## The task
Where the word "agent" appears in a line below, copy the whole line.

## Dataset records

_____

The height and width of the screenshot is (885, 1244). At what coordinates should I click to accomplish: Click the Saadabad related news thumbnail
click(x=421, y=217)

_____

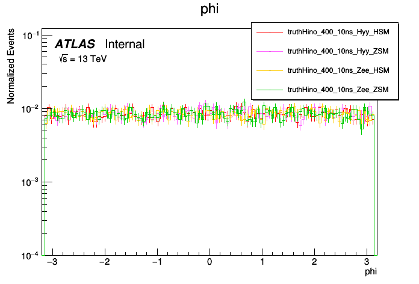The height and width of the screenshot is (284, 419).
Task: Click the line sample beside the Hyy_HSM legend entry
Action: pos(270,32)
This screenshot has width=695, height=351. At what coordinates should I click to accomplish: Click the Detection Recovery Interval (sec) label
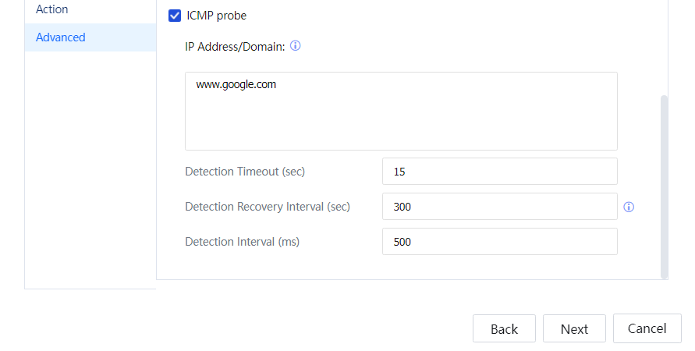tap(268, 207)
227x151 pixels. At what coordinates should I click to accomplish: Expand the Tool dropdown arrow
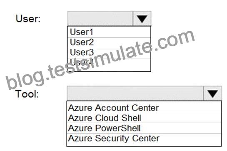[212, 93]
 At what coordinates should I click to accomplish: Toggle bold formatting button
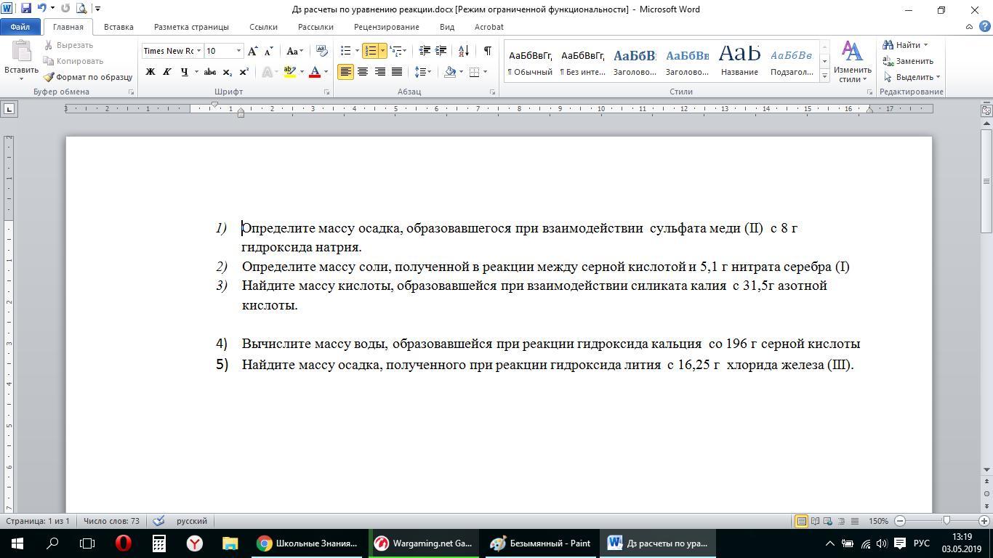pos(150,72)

_____

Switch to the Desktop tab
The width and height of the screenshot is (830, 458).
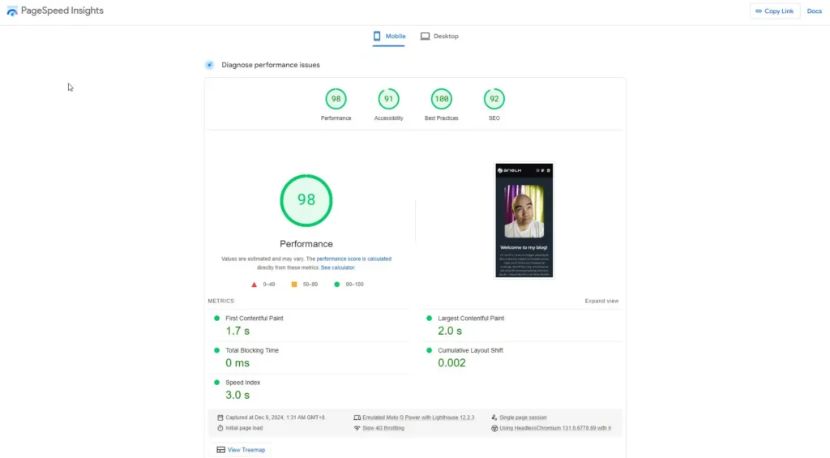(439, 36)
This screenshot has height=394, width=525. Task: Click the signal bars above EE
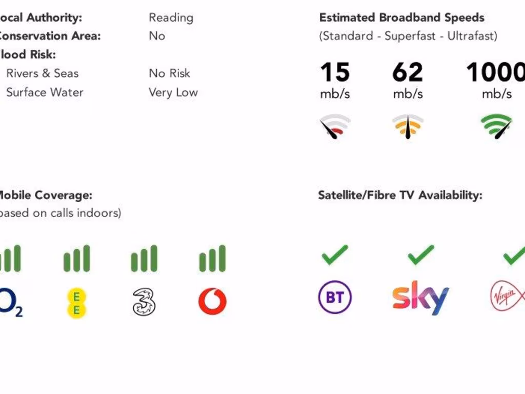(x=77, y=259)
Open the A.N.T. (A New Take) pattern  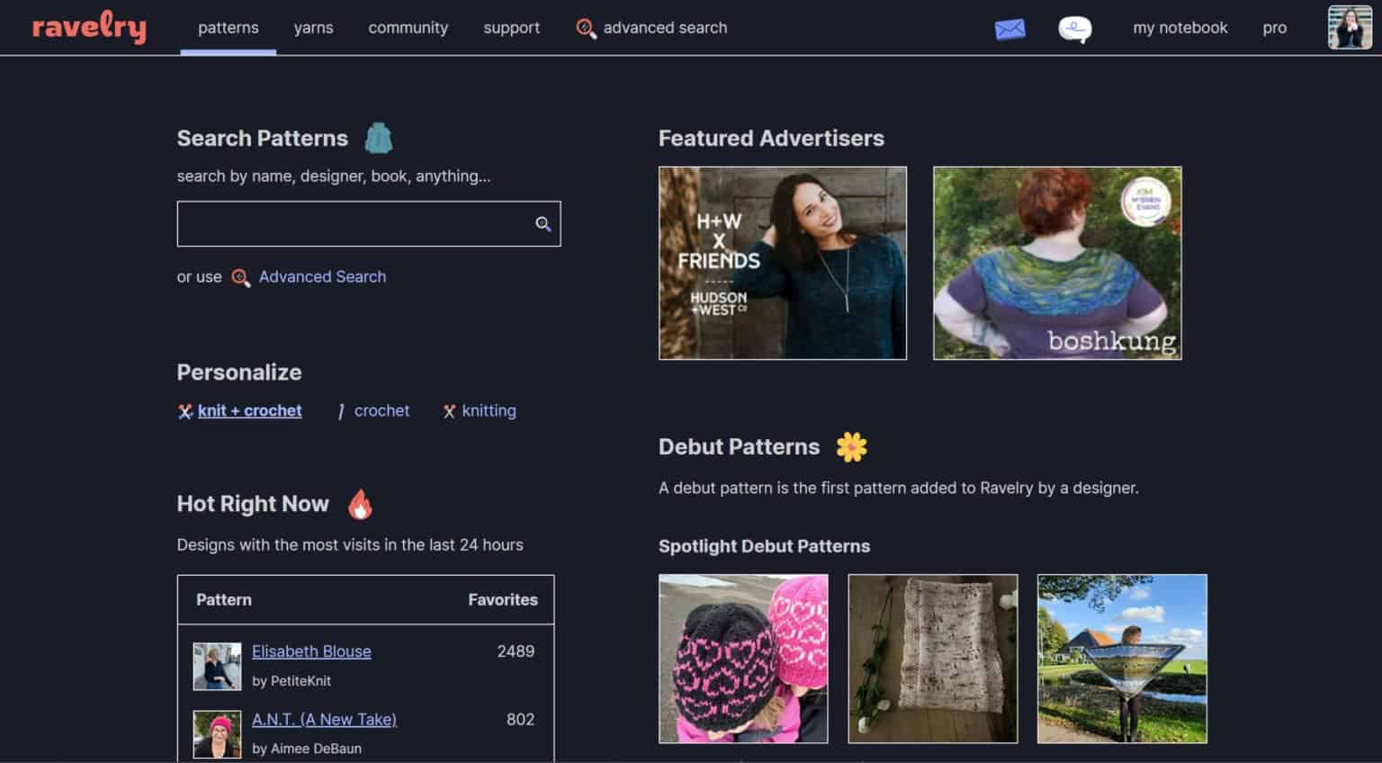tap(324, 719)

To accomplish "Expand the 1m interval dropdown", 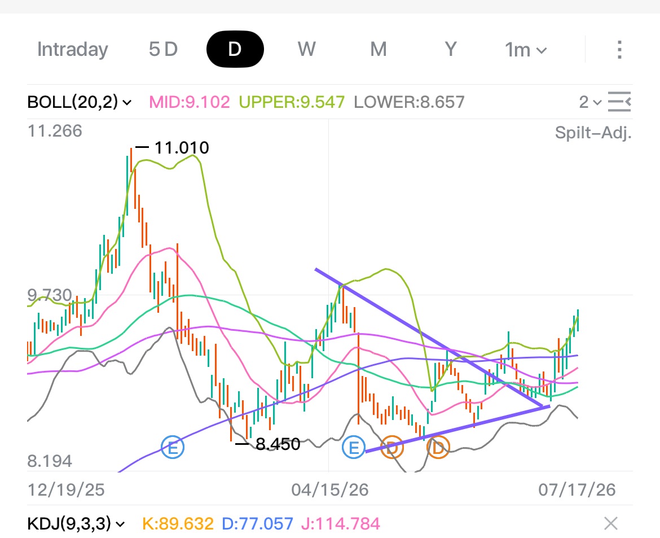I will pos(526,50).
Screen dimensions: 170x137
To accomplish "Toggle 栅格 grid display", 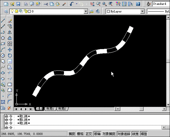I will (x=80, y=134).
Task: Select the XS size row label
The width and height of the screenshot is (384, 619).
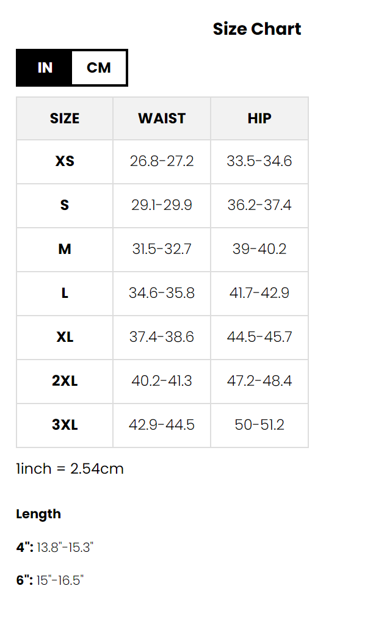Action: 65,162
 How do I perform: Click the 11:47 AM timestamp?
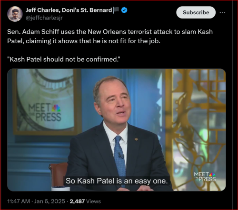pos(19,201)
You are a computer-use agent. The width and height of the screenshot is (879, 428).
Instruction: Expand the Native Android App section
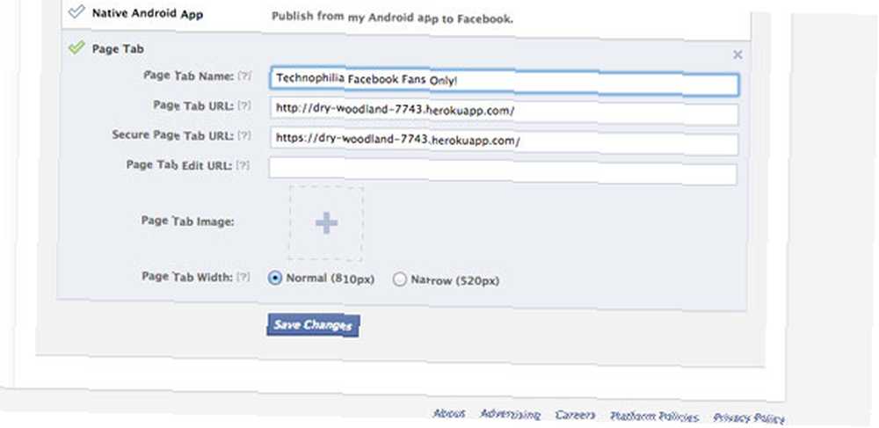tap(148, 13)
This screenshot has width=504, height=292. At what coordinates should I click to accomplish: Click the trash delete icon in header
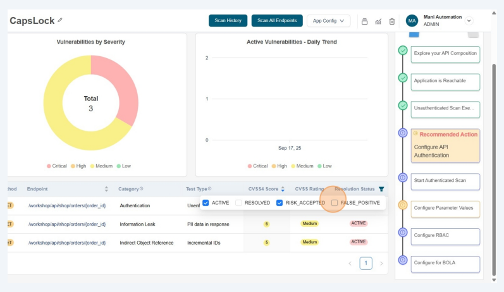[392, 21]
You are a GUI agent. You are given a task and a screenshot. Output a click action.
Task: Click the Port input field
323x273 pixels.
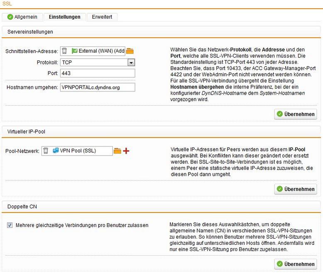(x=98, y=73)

_____

## Result of this exercise
You are a computer-use agent. The width and height of the screenshot is (879, 428).
You are a GUI agent. You are given a task and a screenshot. Output a click action.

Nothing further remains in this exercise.